Albert Camus, a french existential philosopher, famously said, "A man without ethics is a wild beast loosed upon this world."
With Individualism, as an evolution from collective society, Western society has celebrated the advance of reason and science. The power of individual thought with Descartes, Newton, Einstein, or Freud challenged the established norms and provided us a more objective perspective of understanding our reality's nature. When got mixed with unlimited greed or desire, the same individualized thought has created the system where everyone is for themselves.
The extreme capitalism of Milton Friedman, a Nobel-prize-winning economist, where he claimed that "the social purpose of companies is to make profits," harbored the one-sided development of the economy devoid of ethical principles. The threats of climate change, the extinction of wildlife, and the crisis of meaninglessness leading to widespread depression are a few challenges we face in the 21st century due to unhinged Individualism.
If only we are aware of our values when we consume. If only we relate to others the way we want others to relate to us. If only we become the change we wish to see in the world.
Individual thought coupled with self-defined ethical principles provides us the unique north star that can guide us towards the life of "eudaimonia." The flame of ethics burns away the impurities of our decisions and actions and allows us to create a world we would like to thrive in.
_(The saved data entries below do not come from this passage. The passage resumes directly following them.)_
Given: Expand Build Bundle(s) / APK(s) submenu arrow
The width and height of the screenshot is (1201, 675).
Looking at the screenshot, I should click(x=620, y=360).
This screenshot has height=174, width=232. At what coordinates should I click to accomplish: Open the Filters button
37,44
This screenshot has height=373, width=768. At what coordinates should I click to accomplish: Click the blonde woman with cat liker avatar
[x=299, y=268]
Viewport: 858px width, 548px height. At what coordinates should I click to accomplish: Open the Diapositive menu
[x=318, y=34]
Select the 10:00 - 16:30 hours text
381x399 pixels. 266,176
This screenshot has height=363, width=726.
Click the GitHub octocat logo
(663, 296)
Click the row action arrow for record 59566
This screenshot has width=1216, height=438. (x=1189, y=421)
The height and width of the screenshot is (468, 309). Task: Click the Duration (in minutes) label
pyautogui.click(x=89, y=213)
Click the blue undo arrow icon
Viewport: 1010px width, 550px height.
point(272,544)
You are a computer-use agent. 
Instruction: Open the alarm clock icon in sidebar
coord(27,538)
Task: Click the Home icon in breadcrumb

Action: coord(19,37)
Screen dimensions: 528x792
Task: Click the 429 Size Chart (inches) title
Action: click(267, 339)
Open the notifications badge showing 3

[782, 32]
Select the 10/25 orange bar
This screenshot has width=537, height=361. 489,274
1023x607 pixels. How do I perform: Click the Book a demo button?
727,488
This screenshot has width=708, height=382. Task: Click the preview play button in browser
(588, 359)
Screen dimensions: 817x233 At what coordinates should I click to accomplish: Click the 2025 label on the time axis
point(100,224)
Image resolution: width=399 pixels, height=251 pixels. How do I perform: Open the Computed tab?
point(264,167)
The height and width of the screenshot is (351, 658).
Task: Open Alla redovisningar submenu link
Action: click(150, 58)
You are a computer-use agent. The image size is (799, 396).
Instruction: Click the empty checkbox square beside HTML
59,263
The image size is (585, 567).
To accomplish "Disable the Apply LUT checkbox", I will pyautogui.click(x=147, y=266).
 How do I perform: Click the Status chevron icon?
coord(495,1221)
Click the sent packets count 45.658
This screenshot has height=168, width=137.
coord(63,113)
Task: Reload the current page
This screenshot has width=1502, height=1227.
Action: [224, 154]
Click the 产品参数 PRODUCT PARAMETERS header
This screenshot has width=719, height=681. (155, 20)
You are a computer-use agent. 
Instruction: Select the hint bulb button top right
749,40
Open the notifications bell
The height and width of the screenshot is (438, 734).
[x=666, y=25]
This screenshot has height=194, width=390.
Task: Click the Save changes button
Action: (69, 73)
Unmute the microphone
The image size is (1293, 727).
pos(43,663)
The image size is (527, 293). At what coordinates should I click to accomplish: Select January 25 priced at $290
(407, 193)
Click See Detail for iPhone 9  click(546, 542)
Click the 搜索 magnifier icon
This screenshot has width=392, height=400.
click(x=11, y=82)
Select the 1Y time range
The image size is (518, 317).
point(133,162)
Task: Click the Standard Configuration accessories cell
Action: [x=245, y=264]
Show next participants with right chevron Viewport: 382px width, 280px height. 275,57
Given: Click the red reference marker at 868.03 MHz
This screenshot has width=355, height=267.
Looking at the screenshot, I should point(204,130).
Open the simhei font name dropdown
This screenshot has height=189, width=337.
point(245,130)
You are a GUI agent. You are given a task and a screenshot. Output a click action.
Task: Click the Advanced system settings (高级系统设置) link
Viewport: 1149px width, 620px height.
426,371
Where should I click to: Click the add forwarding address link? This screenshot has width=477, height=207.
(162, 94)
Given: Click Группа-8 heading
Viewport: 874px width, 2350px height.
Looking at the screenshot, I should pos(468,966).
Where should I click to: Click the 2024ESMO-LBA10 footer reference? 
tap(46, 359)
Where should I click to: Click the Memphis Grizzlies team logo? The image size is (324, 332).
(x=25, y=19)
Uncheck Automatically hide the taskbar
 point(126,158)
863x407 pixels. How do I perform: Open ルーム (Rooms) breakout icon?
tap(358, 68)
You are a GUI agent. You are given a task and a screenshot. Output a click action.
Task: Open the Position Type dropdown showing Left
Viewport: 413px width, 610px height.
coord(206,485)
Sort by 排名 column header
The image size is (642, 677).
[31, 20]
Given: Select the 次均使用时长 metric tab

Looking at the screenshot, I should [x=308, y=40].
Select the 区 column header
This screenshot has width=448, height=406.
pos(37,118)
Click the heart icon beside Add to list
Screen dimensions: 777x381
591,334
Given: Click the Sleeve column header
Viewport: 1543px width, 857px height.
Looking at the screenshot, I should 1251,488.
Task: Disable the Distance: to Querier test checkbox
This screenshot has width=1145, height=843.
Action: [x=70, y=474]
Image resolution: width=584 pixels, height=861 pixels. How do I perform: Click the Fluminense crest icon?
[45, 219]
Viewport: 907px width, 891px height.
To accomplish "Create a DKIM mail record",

The world where we are not a wild beast scavenging the planet but a fellow participant in its sustainable development.
Gandhi's path of non-violence, Martin Luther King's dream of equality, Dalai Lama's inspiration of compassion, and Nelson Mandela's heart filled with forgiveness are few examples of Ethical Individualism where individual effort based on an ethical principle has changed the world for the better.
Sometimes we can feel like a drop in the ocean thinking, "What difference can my values make?" The small acts of Ethical Individualism have a snowball effect of inspiration which creates a heroic community of like-minded people. In this age of mass personalizations, if we can personalize our lives based on our values, we can take back control from the algorithms based on others' values.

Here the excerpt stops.